- Task to carry out
Reproduce the entire listing below verbatim.

[Data provided]

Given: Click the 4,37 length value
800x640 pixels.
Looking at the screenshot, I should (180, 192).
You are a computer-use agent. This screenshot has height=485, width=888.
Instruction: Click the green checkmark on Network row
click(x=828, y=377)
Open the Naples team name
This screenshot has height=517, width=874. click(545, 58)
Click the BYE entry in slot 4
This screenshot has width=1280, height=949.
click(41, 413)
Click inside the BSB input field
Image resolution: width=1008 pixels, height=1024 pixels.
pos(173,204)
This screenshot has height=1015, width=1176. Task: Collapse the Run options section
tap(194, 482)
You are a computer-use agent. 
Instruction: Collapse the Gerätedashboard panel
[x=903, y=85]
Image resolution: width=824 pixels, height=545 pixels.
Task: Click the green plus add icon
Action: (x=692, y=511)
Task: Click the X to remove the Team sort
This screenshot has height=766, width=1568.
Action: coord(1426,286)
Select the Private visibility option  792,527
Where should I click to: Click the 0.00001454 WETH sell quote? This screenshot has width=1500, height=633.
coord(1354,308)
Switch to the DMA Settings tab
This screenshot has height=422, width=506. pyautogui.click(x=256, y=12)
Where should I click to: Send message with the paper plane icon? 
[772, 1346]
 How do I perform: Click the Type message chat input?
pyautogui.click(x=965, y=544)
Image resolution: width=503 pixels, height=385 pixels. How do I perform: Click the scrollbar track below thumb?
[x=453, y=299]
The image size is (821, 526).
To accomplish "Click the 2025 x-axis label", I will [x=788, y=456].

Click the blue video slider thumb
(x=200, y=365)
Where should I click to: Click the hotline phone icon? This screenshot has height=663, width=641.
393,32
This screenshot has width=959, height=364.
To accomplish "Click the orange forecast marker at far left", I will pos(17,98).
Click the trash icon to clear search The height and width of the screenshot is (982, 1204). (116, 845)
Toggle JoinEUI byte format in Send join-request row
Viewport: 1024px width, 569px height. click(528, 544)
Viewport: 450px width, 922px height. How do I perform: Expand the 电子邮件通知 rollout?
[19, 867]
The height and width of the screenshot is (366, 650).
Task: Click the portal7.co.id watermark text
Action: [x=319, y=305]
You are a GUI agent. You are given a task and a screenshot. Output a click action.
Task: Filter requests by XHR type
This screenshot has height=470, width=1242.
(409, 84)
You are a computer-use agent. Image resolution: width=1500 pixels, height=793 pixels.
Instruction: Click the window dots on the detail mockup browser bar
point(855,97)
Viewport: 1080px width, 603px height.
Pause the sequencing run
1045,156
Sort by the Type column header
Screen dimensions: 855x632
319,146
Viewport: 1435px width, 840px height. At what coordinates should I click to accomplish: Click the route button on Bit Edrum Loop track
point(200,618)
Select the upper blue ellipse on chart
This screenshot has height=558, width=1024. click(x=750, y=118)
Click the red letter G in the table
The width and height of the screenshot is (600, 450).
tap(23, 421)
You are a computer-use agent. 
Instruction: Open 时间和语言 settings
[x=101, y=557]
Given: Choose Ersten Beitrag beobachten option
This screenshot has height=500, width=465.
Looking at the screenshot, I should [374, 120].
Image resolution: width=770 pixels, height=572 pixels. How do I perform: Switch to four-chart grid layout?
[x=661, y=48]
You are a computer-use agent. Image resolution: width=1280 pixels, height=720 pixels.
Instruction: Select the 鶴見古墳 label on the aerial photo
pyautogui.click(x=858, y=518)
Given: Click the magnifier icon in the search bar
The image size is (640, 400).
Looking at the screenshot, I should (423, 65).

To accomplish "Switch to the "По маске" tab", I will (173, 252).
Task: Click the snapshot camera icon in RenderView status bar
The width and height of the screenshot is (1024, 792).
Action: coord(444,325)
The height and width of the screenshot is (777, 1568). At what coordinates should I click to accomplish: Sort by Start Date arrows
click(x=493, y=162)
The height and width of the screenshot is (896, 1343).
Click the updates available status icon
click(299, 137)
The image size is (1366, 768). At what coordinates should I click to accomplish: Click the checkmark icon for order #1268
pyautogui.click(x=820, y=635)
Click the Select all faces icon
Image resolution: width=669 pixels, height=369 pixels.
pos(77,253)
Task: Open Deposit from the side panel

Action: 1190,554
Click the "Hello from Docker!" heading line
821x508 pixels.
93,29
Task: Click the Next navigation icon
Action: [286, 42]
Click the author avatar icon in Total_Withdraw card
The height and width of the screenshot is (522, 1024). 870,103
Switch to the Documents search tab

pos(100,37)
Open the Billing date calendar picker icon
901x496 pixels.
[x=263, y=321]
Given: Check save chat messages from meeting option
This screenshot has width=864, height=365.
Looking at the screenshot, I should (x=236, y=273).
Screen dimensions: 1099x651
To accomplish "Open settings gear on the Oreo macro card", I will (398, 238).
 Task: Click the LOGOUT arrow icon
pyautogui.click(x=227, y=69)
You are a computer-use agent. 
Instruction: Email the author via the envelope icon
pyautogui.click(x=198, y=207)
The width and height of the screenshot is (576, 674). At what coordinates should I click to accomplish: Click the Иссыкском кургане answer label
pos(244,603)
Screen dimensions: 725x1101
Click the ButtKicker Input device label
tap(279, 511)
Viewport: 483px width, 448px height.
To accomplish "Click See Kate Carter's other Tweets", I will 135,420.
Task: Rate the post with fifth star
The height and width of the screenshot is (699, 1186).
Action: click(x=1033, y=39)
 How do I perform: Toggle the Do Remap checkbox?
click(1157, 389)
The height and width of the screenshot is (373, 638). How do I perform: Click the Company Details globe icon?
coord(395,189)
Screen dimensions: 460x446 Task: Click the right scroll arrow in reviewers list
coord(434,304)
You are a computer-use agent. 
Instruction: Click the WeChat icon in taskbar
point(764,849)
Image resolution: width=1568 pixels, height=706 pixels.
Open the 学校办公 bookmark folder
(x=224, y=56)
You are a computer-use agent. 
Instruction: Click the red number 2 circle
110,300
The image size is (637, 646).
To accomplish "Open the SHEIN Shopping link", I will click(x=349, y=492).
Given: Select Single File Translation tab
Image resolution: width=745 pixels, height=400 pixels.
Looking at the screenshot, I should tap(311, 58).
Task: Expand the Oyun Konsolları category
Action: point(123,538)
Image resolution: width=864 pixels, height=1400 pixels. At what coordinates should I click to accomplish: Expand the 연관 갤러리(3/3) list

[/Data provided]

- Answer area
Given: Click the 4,37 length value
800x640 pixels.
Looking at the screenshot, I should (180, 192).
You are a computer-use agent. This screenshot has height=485, width=888.
Instruction: Click the green checkmark on Network row
click(x=828, y=377)
Open the Naples team name
This screenshot has height=517, width=874. click(545, 58)
Click the BYE entry in slot 4
This screenshot has width=1280, height=949.
click(41, 413)
Click inside the BSB input field
Image resolution: width=1008 pixels, height=1024 pixels.
pos(173,204)
This screenshot has height=1015, width=1176. Task: Collapse the Run options section
tap(194, 482)
You are a computer-use agent. 
Instruction: Collapse the Gerätedashboard panel
[x=903, y=85]
Image resolution: width=824 pixels, height=545 pixels.
Task: Click the green plus add icon
Action: (x=692, y=511)
Task: Click the X to remove the Team sort
This screenshot has height=766, width=1568.
Action: coord(1426,286)
Select the Private visibility option  792,527
Where should I click to: Click the 0.00001454 WETH sell quote? This screenshot has width=1500, height=633.
coord(1354,308)
Switch to the DMA Settings tab
This screenshot has height=422, width=506. pyautogui.click(x=256, y=12)
Where should I click to: Send message with the paper plane icon? 
[772, 1346]
 How do I perform: Click the Type message chat input?
pyautogui.click(x=965, y=544)
Image resolution: width=503 pixels, height=385 pixels. How do I perform: Click the scrollbar track below thumb?
[x=453, y=299]
The image size is (821, 526).
To accomplish "Click the 2025 x-axis label", I will [x=788, y=456].

Click the blue video slider thumb
(x=200, y=365)
Where should I click to: Click the hotline phone icon? This screenshot has height=663, width=641.
393,32
This screenshot has width=959, height=364.
To accomplish "Click the orange forecast marker at far left", I will pos(17,98).
Click the trash icon to clear search The height and width of the screenshot is (982, 1204). (116, 845)
Toggle JoinEUI byte format in Send join-request row
Viewport: 1024px width, 569px height. click(528, 544)
Viewport: 450px width, 922px height. How do I perform: Expand the 电子邮件通知 rollout?
[19, 867]
The height and width of the screenshot is (366, 650).
Task: Click the portal7.co.id watermark text
Action: [x=319, y=305]
You are a GUI agent. You are given a task and a screenshot. Output a click action.
Task: Filter requests by XHR type
This screenshot has height=470, width=1242.
(409, 84)
You are a computer-use agent. Image resolution: width=1500 pixels, height=793 pixels.
Instruction: Click the window dots on the detail mockup browser bar
point(855,97)
Viewport: 1080px width, 603px height.
Pause the sequencing run
1045,156
Sort by the Type column header
Screen dimensions: 855x632
319,146
Viewport: 1435px width, 840px height. At what coordinates should I click to accomplish: Click the route button on Bit Edrum Loop track
point(200,618)
Select the upper blue ellipse on chart
This screenshot has height=558, width=1024. click(x=750, y=118)
Click the red letter G in the table
The width and height of the screenshot is (600, 450).
tap(23, 421)
You are a computer-use agent. 
Instruction: Open 时间和语言 settings
[x=101, y=557]
Given: Choose Ersten Beitrag beobachten option
This screenshot has height=500, width=465.
Looking at the screenshot, I should [374, 120].
Image resolution: width=770 pixels, height=572 pixels. How do I perform: Switch to four-chart grid layout?
[x=661, y=48]
You are a computer-use agent. Image resolution: width=1280 pixels, height=720 pixels.
Instruction: Select the 鶴見古墳 label on the aerial photo
pyautogui.click(x=858, y=518)
Given: Click the magnifier icon in the search bar
The image size is (640, 400).
Looking at the screenshot, I should (423, 65).

To accomplish "Switch to the "По маске" tab", I will (173, 252).
Task: Click the snapshot camera icon in RenderView status bar
The width and height of the screenshot is (1024, 792).
Action: coord(444,325)
The height and width of the screenshot is (777, 1568). At what coordinates should I click to accomplish: Sort by Start Date arrows
click(x=493, y=162)
The height and width of the screenshot is (896, 1343).
Click the updates available status icon
click(299, 137)
The image size is (1366, 768). At what coordinates should I click to accomplish: Click the checkmark icon for order #1268
pyautogui.click(x=820, y=635)
Click the Select all faces icon
Image resolution: width=669 pixels, height=369 pixels.
pos(77,253)
Task: Open Deposit from the side panel

Action: 1190,554
Click the "Hello from Docker!" heading line
821x508 pixels.
93,29
Task: Click the Next navigation icon
Action: [286, 42]
Click the author avatar icon in Total_Withdraw card
The height and width of the screenshot is (522, 1024). 870,103
Switch to the Documents search tab

pos(100,37)
Open the Billing date calendar picker icon
901x496 pixels.
[x=263, y=321]
Given: Check save chat messages from meeting option
This screenshot has width=864, height=365.
Looking at the screenshot, I should (x=236, y=273).
Screen dimensions: 1099x651
To accomplish "Open settings gear on the Oreo macro card", I will (398, 238).
 Task: Click the LOGOUT arrow icon
pyautogui.click(x=227, y=69)
You are a computer-use agent. 
Instruction: Email the author via the envelope icon
pyautogui.click(x=198, y=207)
The width and height of the screenshot is (576, 674). At what coordinates should I click to accomplish: Click the Иссыкском кургане answer label
pos(244,603)
Screen dimensions: 725x1101
Click the ButtKicker Input device label
tap(279, 511)
Viewport: 483px width, 448px height.
To accomplish "Click See Kate Carter's other Tweets", I will 135,420.
Task: Rate the post with fifth star
The height and width of the screenshot is (699, 1186).
Action: click(x=1033, y=39)
 How do I perform: Toggle the Do Remap checkbox?
click(1157, 389)
The height and width of the screenshot is (373, 638). How do I perform: Click the Company Details globe icon?
coord(395,189)
Screen dimensions: 460x446 Task: Click the right scroll arrow in reviewers list
coord(434,304)
You are a computer-use agent. 
Instruction: Click the WeChat icon in taskbar
point(764,849)
Image resolution: width=1568 pixels, height=706 pixels.
Open the 学校办公 bookmark folder
(x=224, y=56)
You are a computer-use agent. 
Instruction: Click the red number 2 circle
110,300
The image size is (637, 646).
To accomplish "Open the SHEIN Shopping link", I will click(x=349, y=492).
Given: Select Single File Translation tab
Image resolution: width=745 pixels, height=400 pixels.
Looking at the screenshot, I should tap(311, 58).
Task: Expand the Oyun Konsolları category
Action: point(123,538)
Image resolution: width=864 pixels, height=1400 pixels. At what coordinates should I click to accomplish: Expand the 연관 갤러리(3/3) list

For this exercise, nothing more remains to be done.